Это был страх, основанный всего лишь на призраке опасности. Я видел, как в людях пробуждался какой-то условный рефлекс, который остается у нас, видимо, на генетическом уровне. Он не большевиками создан. Он задолго до большевиков появился в России.
Глеб Успенский в XIX веке написал: «Надо постоянно бояться — вот смысл жизни в России. Страх, ощущение «виновности» самого вашего существования на свете пропитали все мысли, все наши и дни, и ночи».
Впоследствии, во время перестройки, когда появилось изречение «перестройка необратима», я очень смеялся. Я много писал об истории России и знаю, как она обратима. Знаю, как живет в нас этот гаденький бесенок страха. И он не исчез, просто уснул. И разбудить его очень легко.
А тогда я повесил трубку. И решил насладиться бедой по полной программе. Я позвонил директору Театра Моссовета и спросил, как дела, уже зная ответ.
Он, действительно, ответил: «Пушки подвезены к нашему образцовому театру. Готовятся палить! Будет собран городской актив работников культуры».

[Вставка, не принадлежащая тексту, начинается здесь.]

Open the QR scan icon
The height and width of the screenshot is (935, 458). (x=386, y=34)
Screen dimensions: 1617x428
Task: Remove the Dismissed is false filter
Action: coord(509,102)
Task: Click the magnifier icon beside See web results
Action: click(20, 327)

Но ответил как-то весело, и в голосе его я, с удивлением, не почувствовал никакой тревоги. Была одна насмешка.
Будто он уже что-то знал.
Узнал вскоре и я. Да, наш патриарх Юрий Александрович Завадский оказался куда мощнее, чем думали в горкоме. Он сумел быть принятым… в «лучезарно-высоком там». И его, знаменитого и, скажем прямо, верноподданного режиссера, конечно же, в обиду не дали. Тем более что наверху наши правители-геронты совсем не жаждали борьбы. На дремотном верху не любили тех, кто, говоря языком классика, «бежит впереди прогресса, так что прогресс за ними не поспевает». И не прощали желания показаться «большим роялистом, чем сам король».
Ягодкин не понял ситуации. И уже вскоре закончил политическую карьеру. Погромные статьи были не напечатаны. И торопливая подлость либерального критика N. оказалась напрасной…
А далее было забавно. Одной из сюжетных линий в злосчастной «Турбазе» были взаимоотношения писателя и критика. В пьесе критик написал разгромную статью о писателе. Приехав на турбазу, он встречает этого писателя. И он не знает, успел ли писатель прочесть его статью до отъезда или нет. Писатель же играет с ним — то он дружелюбен, нежен, и критик с облегчением понимает — не успел! То он мрачен и зол, и критик понимает — прочел!